Z opowieści starszych osób wynika, że kiedyś
do awansu „trzeba było dorosnąć”, czyli odpowiednio długo pracować i „nabrać
doświadczenia”. Brak odpowiedniej liczby lat go uniemożliwiał. Teraz w wielu
miejscach wiek też odgrywa rolę, ale nie jest to już najważniejszy czynnik.
Gdy podejmowane są decyzje o awansie raczej brane
jest pod uwagę doświadczenie i dotychczasowe radzenie sobie z problemami danego
kandydata. I tu podkreślam „raczej”, bo doświadczenie doświadczeniem, ale ważny
jest tak zwany całokształt, czyli dopasowanie zachowania, czasem wyglądu i … przyszłych
oczekiwań wobec kandydata. Na stanowisku projektanta trzeba umieć projektować,
ale kierownik musi umieć zarządzać ludźmi. Nie sztuką jest stracić dobrego
specjalistę i zyskać kiepskiego kierownika. Dlatego przy awansie nie bierze się
pod uwagę całego doświadczenia, ale tę część, która będzie przydatna na nowym
stanowisku. Im większy dystans od stanu rzeczywistego kandydata do oczekiwanego
tym dalej do awansu.
Oczywiście istnieją przedsiębiorstwa, gdzie o awansie
decydują niestandardowe parametry, jak znajomości, powiązania rodzinne itp. I
wcale nie musi to być negatywne, bo np. w firmie rodzinnej naturalnym jest
pierwszeństwo członka rodziny przed obcymi. Czasami ważna jest znajomość
określonego środowiska. Wtedy wybór osoby, która zna dany krąg klientów jest dla przyszłości
firmy kluczowy. Bo na awansie ma zyskać przede wszystkim pracodawca.

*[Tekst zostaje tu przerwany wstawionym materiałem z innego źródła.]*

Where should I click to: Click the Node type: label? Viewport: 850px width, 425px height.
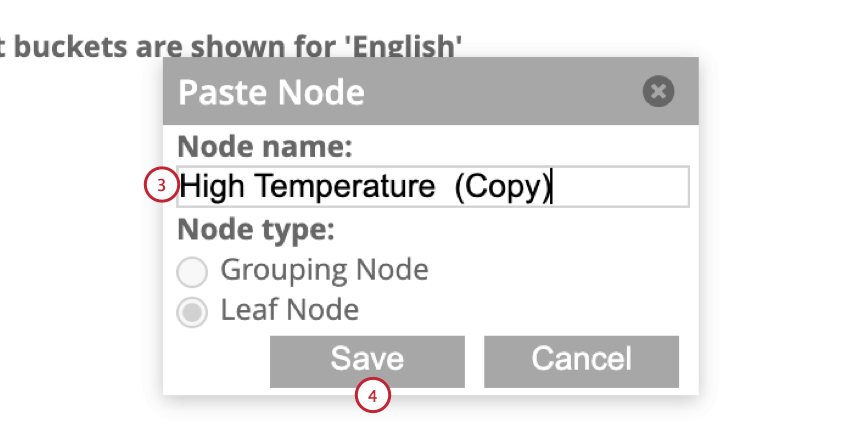255,230
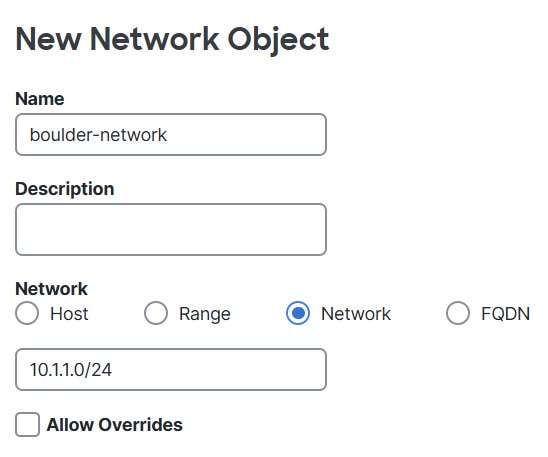Click the Host option label text
Viewport: 548px width, 457px height.
pos(69,314)
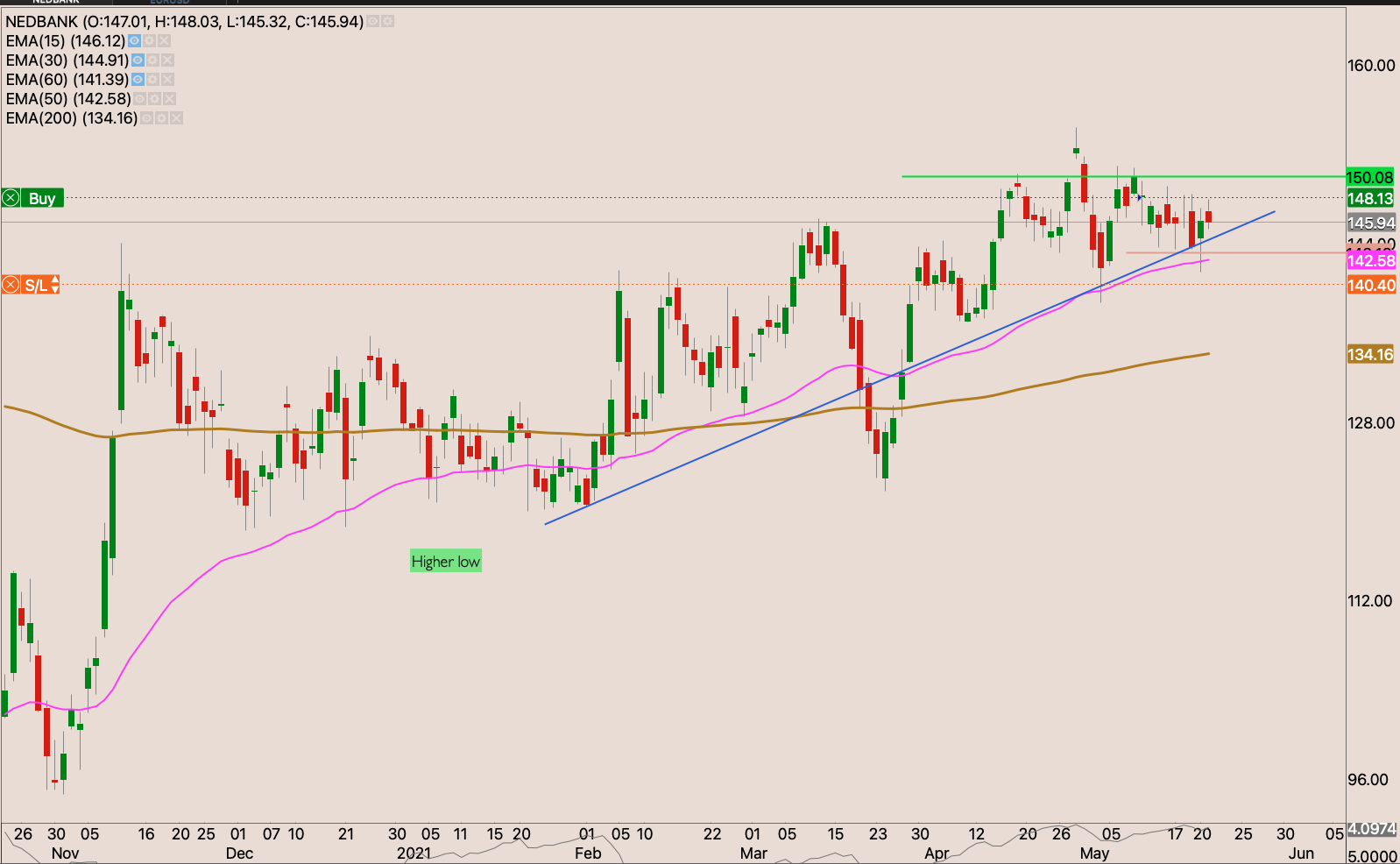Remove the EMA(30) indicator with X icon

click(167, 60)
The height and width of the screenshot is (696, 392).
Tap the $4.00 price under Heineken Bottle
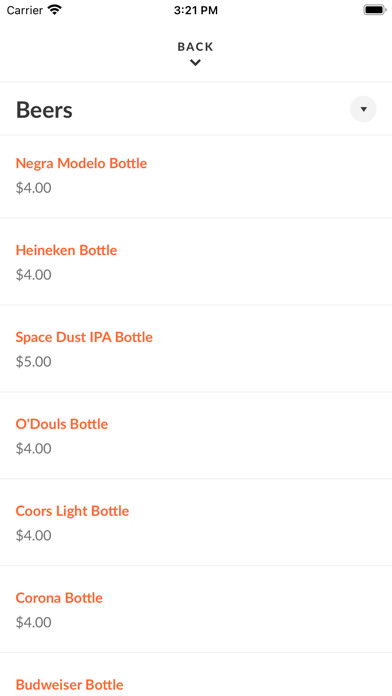[x=34, y=275]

Firmy mają różne kultury. Gdy spółka dopiero powstaje i jest na etapie tworzenia produktów ważne jest wizjonerstwo. Przedsiębiorstwo z
ukształtowanymi artykułami skupia się na powiększaniu rynku – wtedy umiejętność
budowania relacji z klientem jest kluczowa. Jeżeli spółce zależy tylko na
pieniądzach liczy się przede wszystkim skuteczność, często nie ważne jakim
sposobem osiągnięta. Gdy posiadamy cechy spójne z kulturą firmy łatwiej nam o
awans. Gdy nie mamy ich naturalnie wykształconych musimy więcej na niego
pracować i wtedy dobrze jest wiedzieć ile przyjdzie nam za to zapłacić.
I jeszcze jedna myśl: kiedy poznajemy nową osobę powstaje tzw.
pierwsze wrażenie. Bardzo duży wpływ ma wtedy wygląd.
Przy kolejnych spotkaniach ważniejsze jest zachowanie nowo poznanej
osoby, które weryfikuje pierwsze wrażenie. Wiele osób nie przywiązuje wagi do
wyglądu, bo przecież „przy bliższym poznaniu zyskują”. Ale w firmach, gdzie decyzje
o awansach podejmowane są na wysokim szczeblu może nie być zbyt wielu okazji do
weryfikacji pierwszego wrażenia. Stąd te pierwsze spotkanie z kierownictwem może
być decydującym dla kariery.
Myśląc o awansie ważne jest, byśmy wiedzieli jakie czynniki o nim
decydują. Czy mamy w ogóle szanse? A jeżeli tak to w jakich obszarach musimy coś zmienić i jak dużo to będzie nas kosztować? Może awans w danej firmie to nie nasza droga?